There are other bars. Red Ned's on Ogle Street is 104 years old, has six screens for the sport and live music on Friday and Saturday nights, and stocks around twenty Irish whiskeys including its own Red Ned's Malt — "one of the best drink collections in town," according to one pub guide. Keegan's on Irish Street does home-cooked food in a cosy dark-wood room. The Gables, also on Ogle Street, has a reputation for excellent food. Uluru Bar & Grill on Market Square serves a mix of European and Australian classics, which is not a combination you meet every day.

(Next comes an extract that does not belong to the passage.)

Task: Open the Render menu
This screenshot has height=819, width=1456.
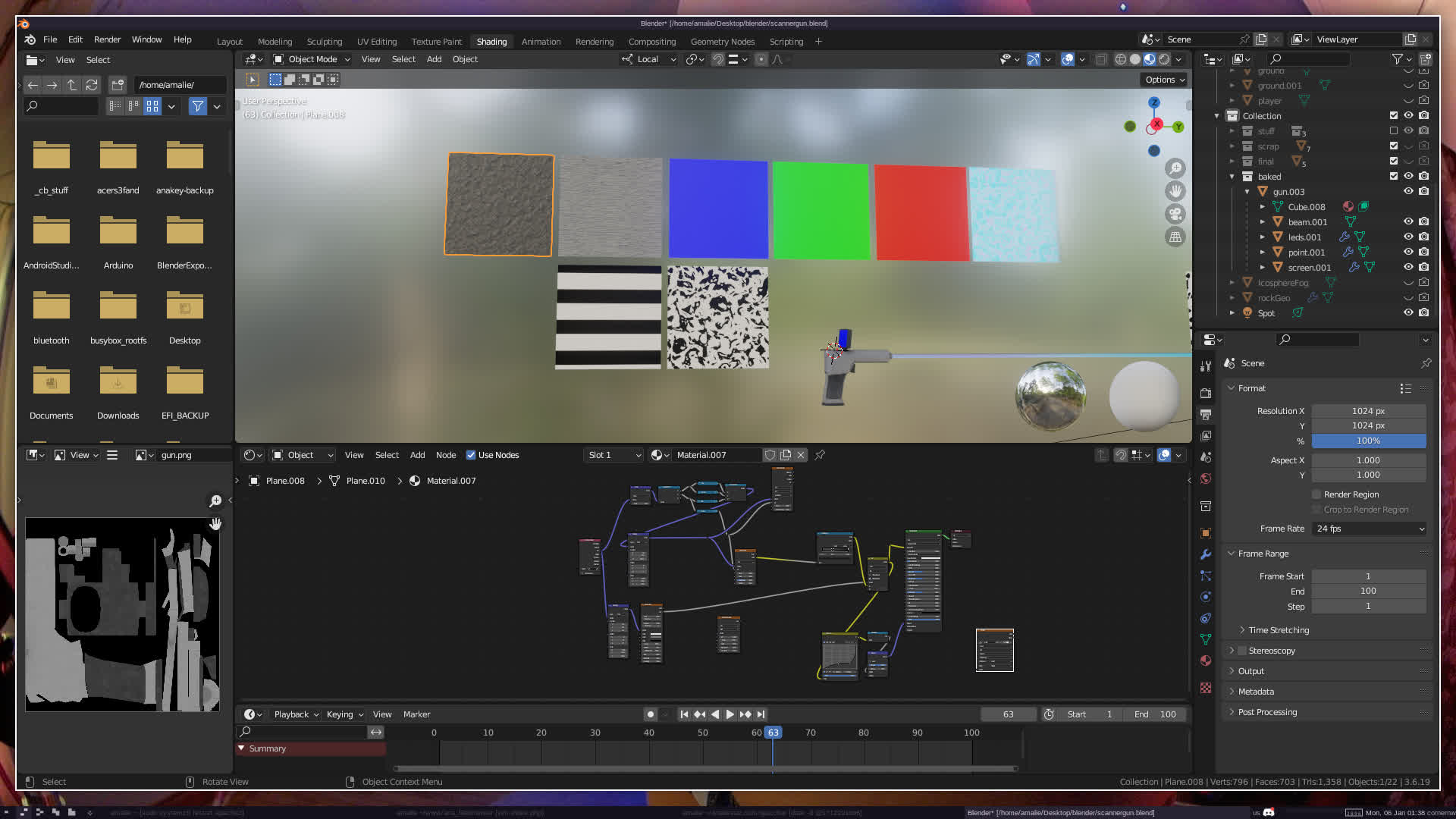Action: pos(107,39)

This is the Orchard County, and the apples are taken seriously. The Armagh Bramley has EU protected status for its sharp, clean taste, and two family cideries press it into something you can drink. The Troughtons at Armagh Cider Company have grown apples on the same farm since 1898; their Carsons Crisp and Maddens Mellow carry the Bramley's PGI mark. Long Meadow, run by father and son Pat and Peter McKeever, makes cider, juice and apple cider vinegar three generations in.

For walking, The Mall is a tree-lined Georgian promenade in the centre of the city that was once a racecourse. It's flanked by some of the best Georgian terraces in Ulster and makes for a level stroll. The Palace Demesne, about 300 acres of parkland created by Archbishop Robinson, edges the city with formal gardens, back meadows and the ruins of a 13th-century Franciscan friary, whose church is among the longest ruins in Ireland.

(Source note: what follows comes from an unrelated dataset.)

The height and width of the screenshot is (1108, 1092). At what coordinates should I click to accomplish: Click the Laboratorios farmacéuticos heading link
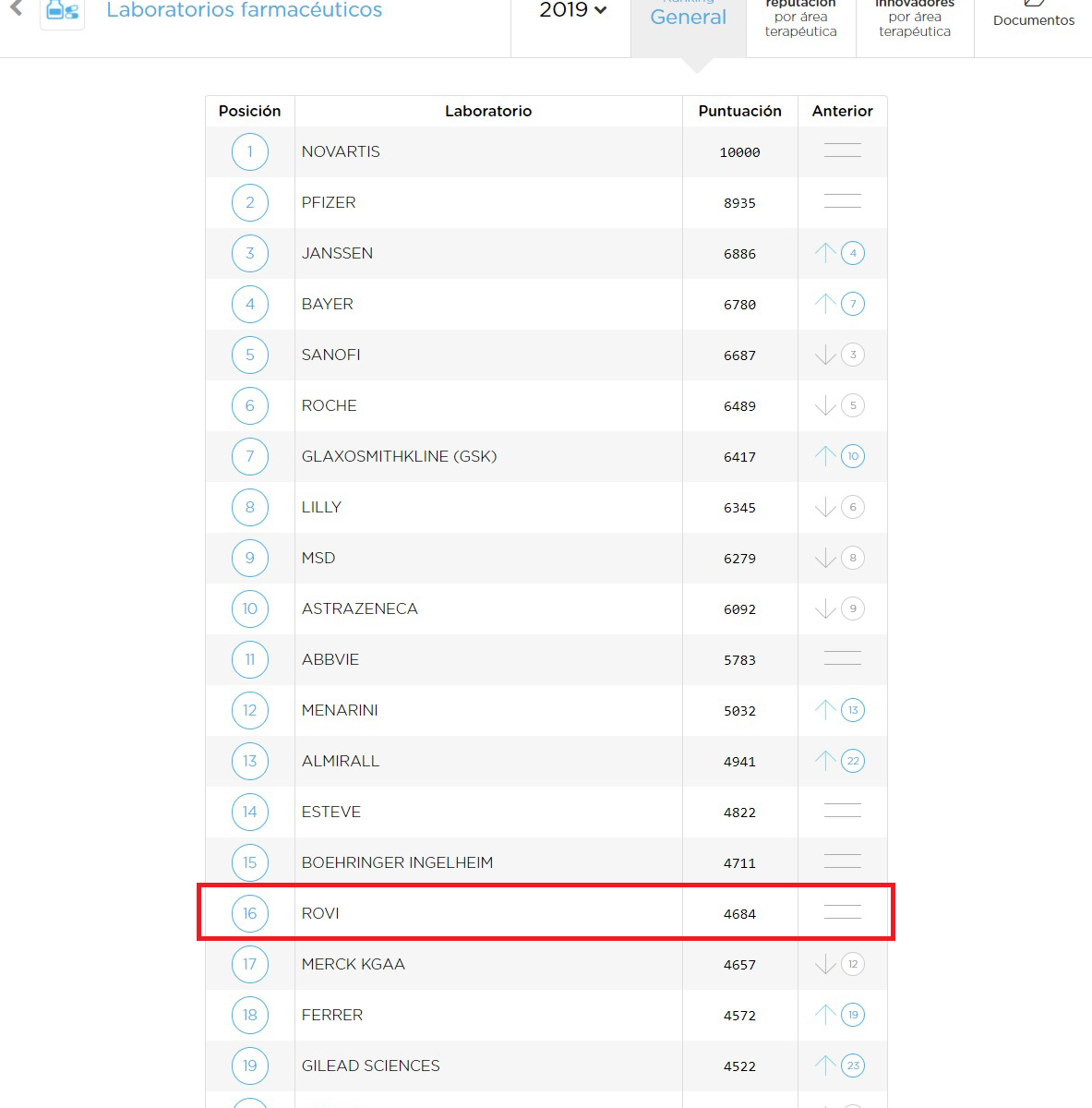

Armagh is the only city in the world with two cathedrals of the same name. Both are St Patrick's, and each stands on its own hill facing the other. The older, Church of Ireland one has a medieval core on the site where, by tradition, St Patrick founded a church in 445; Brian Boru, High King of Ireland, is buried against its north wall. The Roman Catholic one opposite went up between 1840 and 1904, with twin 64-metre spires and interior mosaics covering every blank wall, painted by the Italian artist Oreste Amici.

Portadown, twelve miles off, has the nearest railway, on the Belfast–Dublin Enterprise line; Belfast itself is under an hour up the M1. Up at the Observatory, founded in 1790 and still working, they've been watching the same sky the whole time.